The method of producing vinyl chloride

 

(57) Abstract:

Usage: as a monomer in the production of the most important polymeric materials. The inventive dehydrochlorination of 1,2-dichloroethane in the vapor phase at 280-400oC, preferably at 325-350oC, in the presence of hydrogen addition at a molar ratio to ethylene dichloride, 0,02-0,25:1, Treherne catalyst containing Pt or Pd - Al2O3. Significantly reduced process temperature, decreases the quantity of generated by-products, as well as tar and soot, and energy consumption. table 2.

The invention relates to a method for producing vinyl chloride heavy chlorine-containing monomer used in the production of the most important polymeric materials and products based on them.

In industry the vinyl chloride basically get thermal dehydrochlorination of 1,2-dichloroethane in the hollow tubular reactors. To achieve an acceptable practice for conversion dichloroethane ( 50%), the reaction is carried out at high temperatures (500-550oC) [1]

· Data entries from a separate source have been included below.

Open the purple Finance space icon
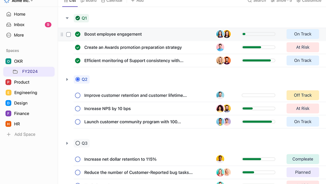 coord(9,114)
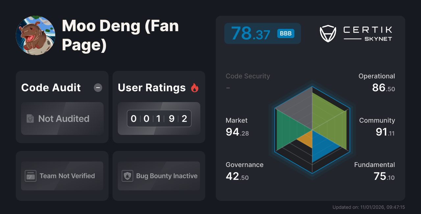Open the User Ratings panel
The width and height of the screenshot is (421, 214).
tap(159, 107)
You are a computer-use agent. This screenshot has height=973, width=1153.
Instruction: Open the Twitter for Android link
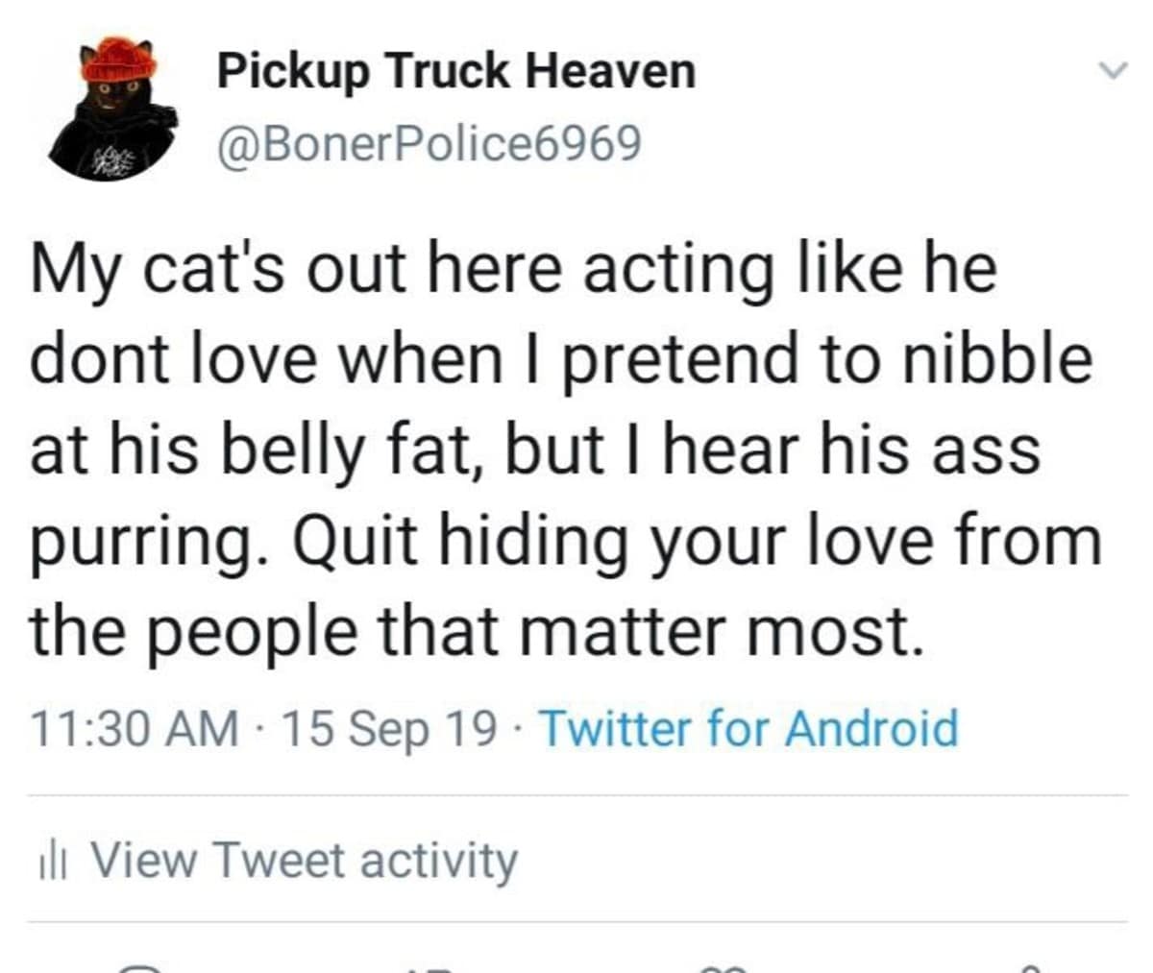[749, 728]
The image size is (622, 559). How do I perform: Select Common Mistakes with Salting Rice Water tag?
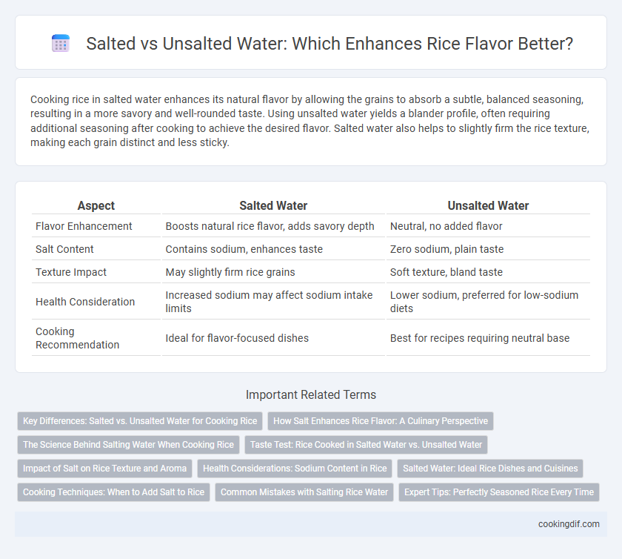point(304,492)
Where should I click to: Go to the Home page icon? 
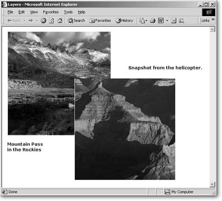[60, 21]
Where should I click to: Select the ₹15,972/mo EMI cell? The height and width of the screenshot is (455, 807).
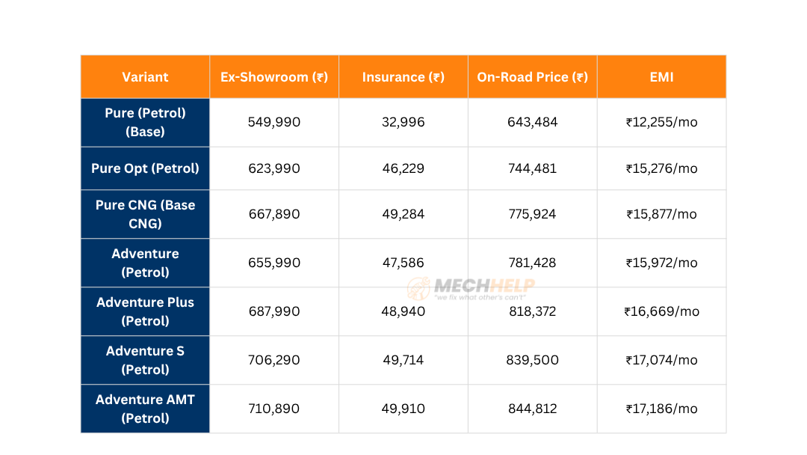click(661, 263)
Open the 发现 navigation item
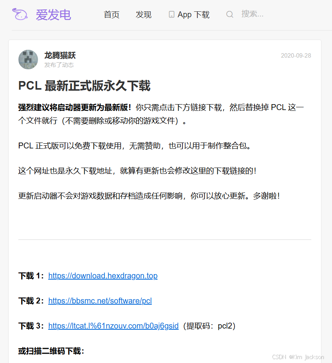332x363 pixels. tap(143, 14)
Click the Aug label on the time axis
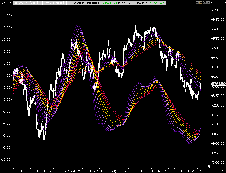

The disadvantages of this process include: high temperature reactions leading to the formation of by-products, as well as tar and soot, and relatively miscellenous to introduce additives, accelerating the process of dehydrochlorinating (chlorine [2,3] oxygen [4]). Thus, the use of the most effective according to [3] initiator of chlorine reduces the temperature of the pyrolysis of dichloroethane to 400-420oC and increase its conversion to 70% According to the calculations [3] reducing the temperature to 420oAt the speed of transformation of dichloroethane to reduce the number of the resulting resinous products 10 times. Thereby the reduction of fuel consumption in pyrolysis furnaces by 25% and water consumption for quenching the products of the process approximately 55%

Technological design of this process is difficult and not achieve a high conversion of dichloroethane at considerable expense to add chlorine.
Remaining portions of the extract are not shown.